Por eso, comentando San Gregorio en XVII Moral, las palabras de Jb 26, 11: Las columnas del cielo se tambalean y se estremecen a una amenaza tuya, escribe: Las virtudes mismas del cielo, que le miran sin cesar, se abaten en esa contemplación. Pero ese temblor, para que no les sea penal, no es de temor, sino de admiración, es decir, admiran a Dios, que existe sobre ellas y les es incomprensible. San Agustín, por su parte, en este mismo sentido, pone en XIV De civ. Dei el temor en la patria, aunque con cierta duda: Ese temor casto, que permanece por los siglos de los siglos, si es que ha de existir en el siglo advenidero, no será el temor que hace temblar ante el mal que puede sobrevenir, sino el que se afirma en el bien que no se puede perder. Pues donde está el amor inmutable del bien conseguido, sin duda, si cabe hablar así, está seguro el temor del mal que se ha de evitar. Pues con el nombre de temor casto se significa la voluntad con la que por necesidad no pecamos, y esto no con la preocupación de la flaquera de si acaso pecaremos, sino con la tranquilidad de la caridad para evitar el pecado. O si allí no puede haber temor de ningún género, tal vez se ha llamado temor que permanece por los siglos de los siglos, porque permanecerá aquello a lo que el mismo temor conduce.

ARTÍCULO 12

¿Es la pobreza de espíritu la bienaventuranza que corresponde al don de temor?

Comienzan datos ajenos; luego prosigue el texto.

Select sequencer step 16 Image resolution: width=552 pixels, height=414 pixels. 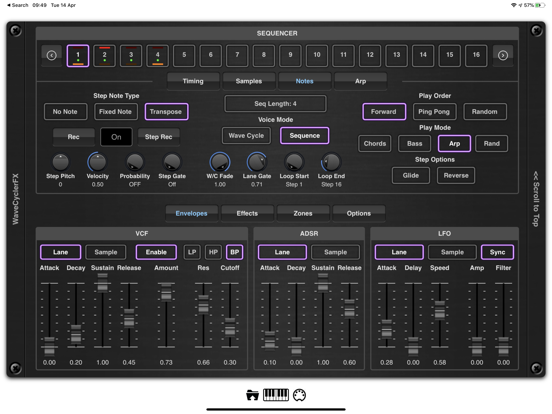[x=476, y=55]
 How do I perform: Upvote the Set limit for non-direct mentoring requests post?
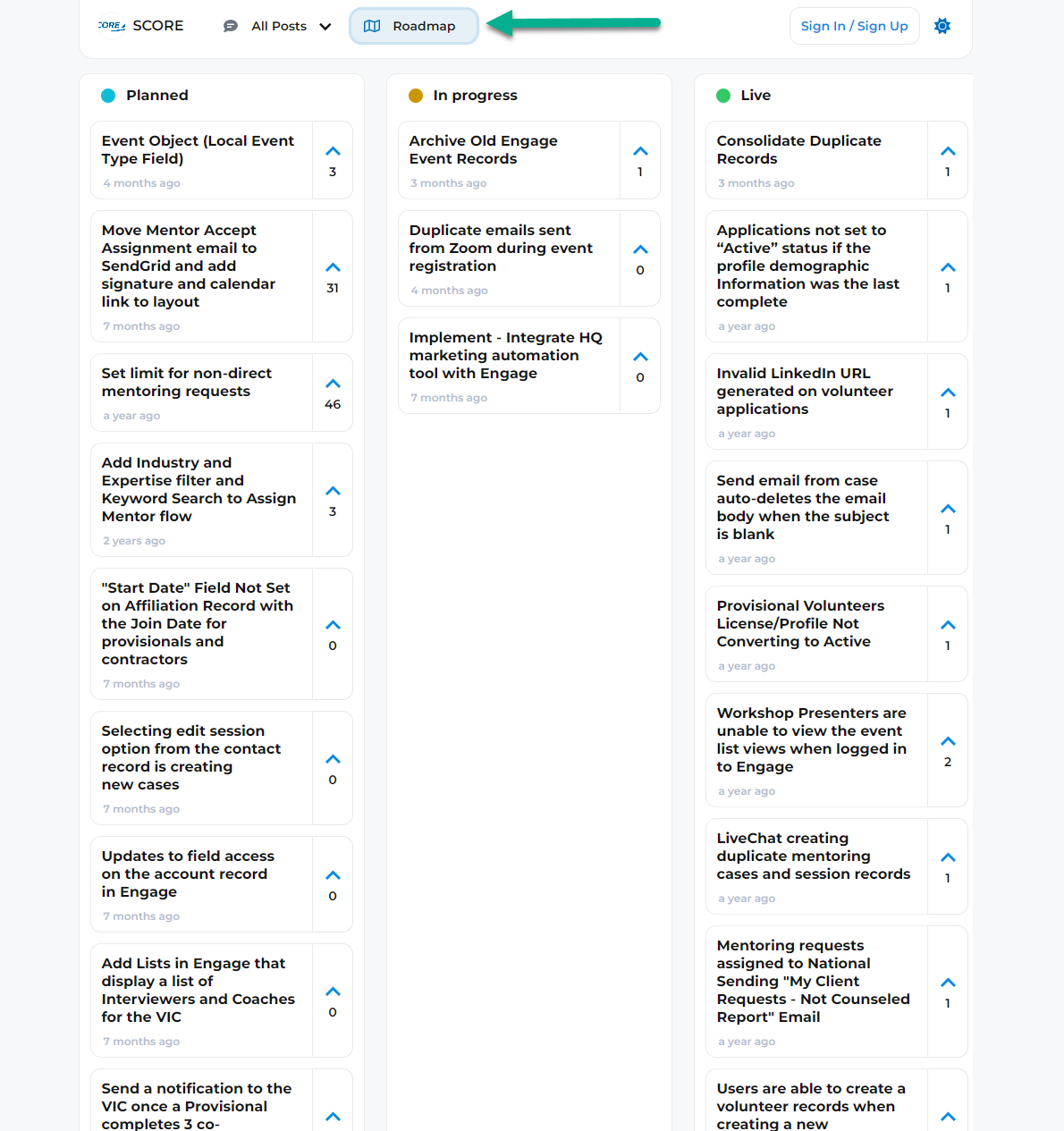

Contra esto [es decir, contra las objeciones que se oponen a la tesis del artículo]: está el testimonio de las palabras de San Agustín en el libro De serm. Dom.: El temor del Señor conviene a los humildes, de quienes se dice: Bienaventurados los pobres de espíritu.

Respondo: Al temor corresponde con propiedad la pobreza de espíritu. Pues dado que incumbe al temor filial reverenciar a Dios y estarle sometido, corresponde al don de temor lo que es consecuencia de esa sumisión. Mas por el hecho de someterse a Dios deja el hombre de buscar la grandeza en sí mismo o en otra cosa que no sea Dios, porque estaría en pugna con la sumisión perfecta (a Él debida). Por eso se dice en el salmo 19, 8: Estos en carros, aquellos en corceles; mas nosotros en el nombre de nuestro Dios seremos fuertes. De ahí que, por el hecho de temer perfectamente a Dios, el hombre deja de engreírse en sí mismo por soberbia y de engrandecerse con bienes exteriores, es decir, con honores y riquezas. Lo uno y lo otro atañe a la pobreza de espíritu, que puede entenderse como el aniquilamiento del espíritu hinchado y soberbio, en expresión de San Agustín en De serm. Dom. Puede entenderse también como el desprecio de lo temporal, que se hace en espíritu, o sea, por propia voluntad bajo la moción del Espíritu Santo, como exponen San Ambrosio y San Jerónimo.